ENTRIES SUPPLIED
=====

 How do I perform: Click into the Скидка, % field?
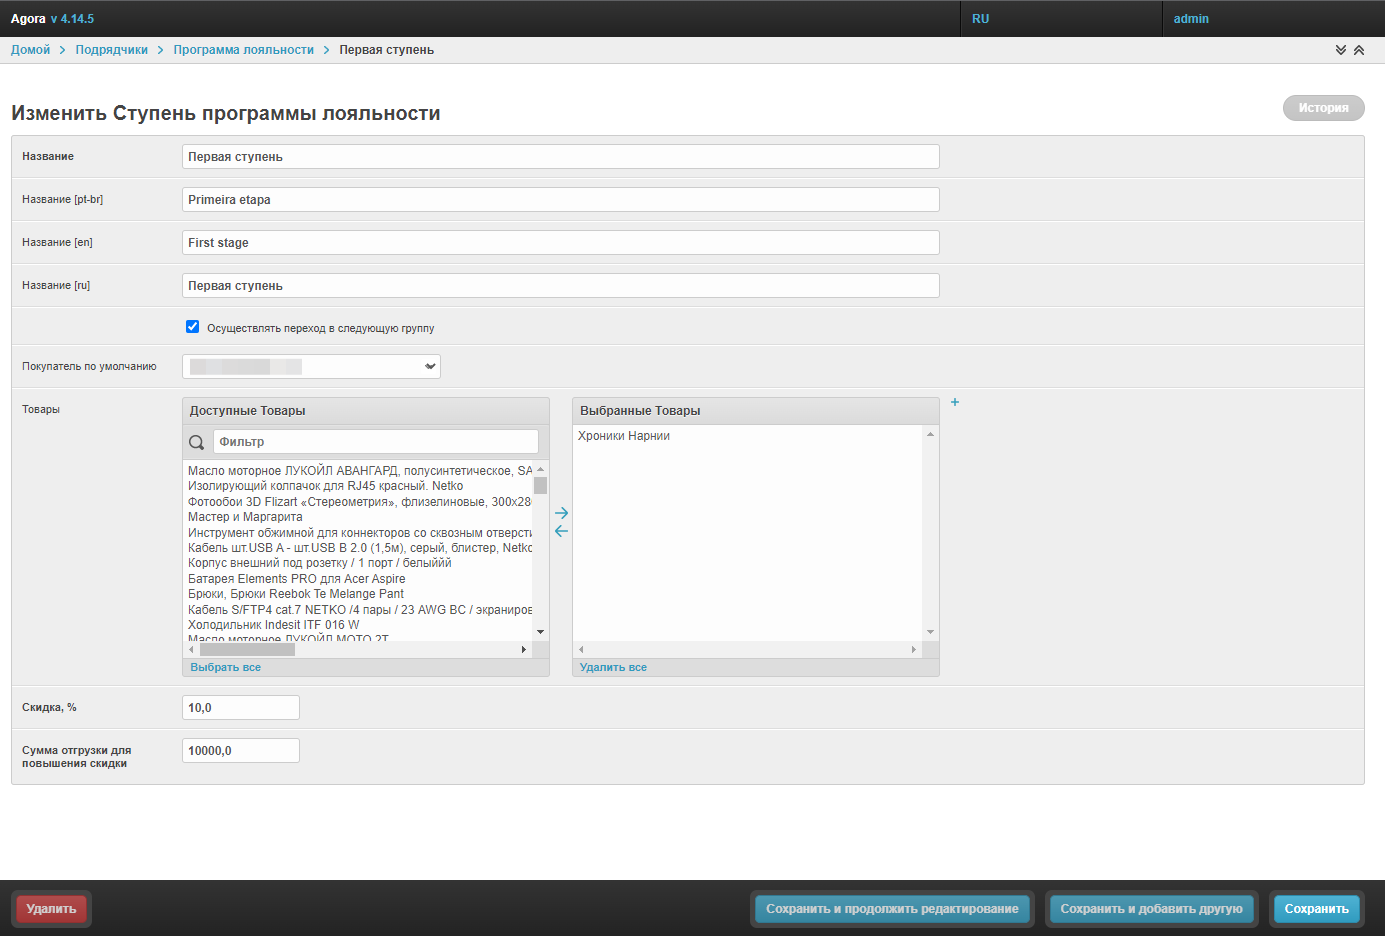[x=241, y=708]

=====

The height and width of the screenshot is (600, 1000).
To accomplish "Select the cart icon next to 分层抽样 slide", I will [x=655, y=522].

=====

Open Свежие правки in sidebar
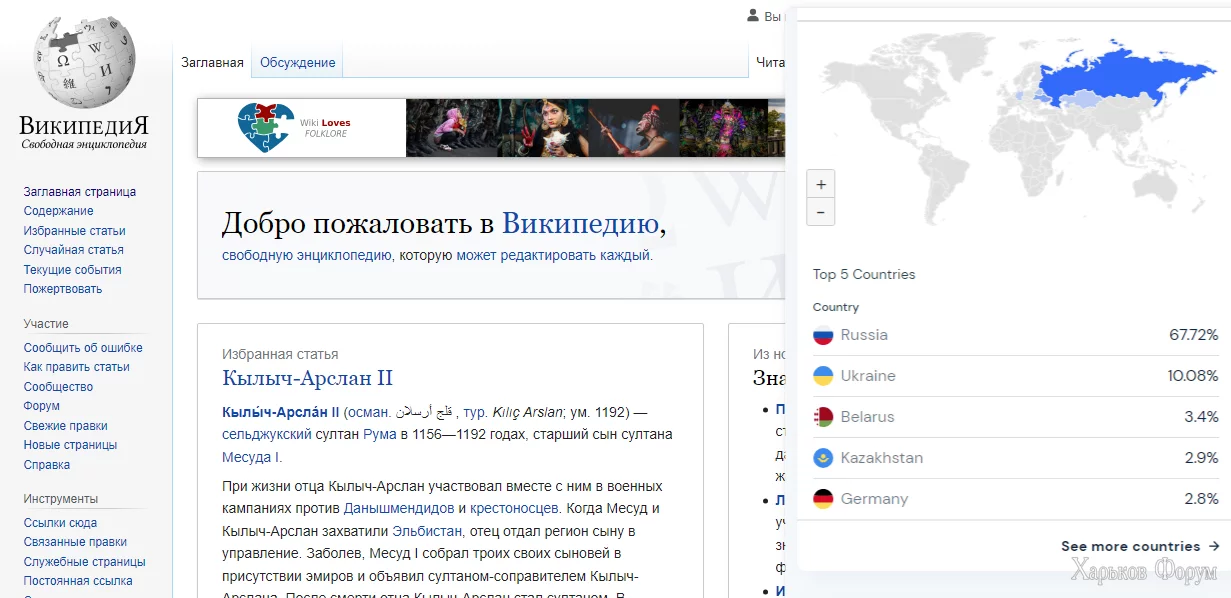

=====

TASK TO COMPLETE
Can you write out the data from the line with "The height and" to the line with "will [x=655, y=522]." in full, shifting every coordinate in the answers by adding 72 to it?

OUTPUT OF THE TASK
The height and width of the screenshot is (600, 1000).
To accomplish "Select the cart icon next to 分层抽样 slide", I will [x=727, y=594].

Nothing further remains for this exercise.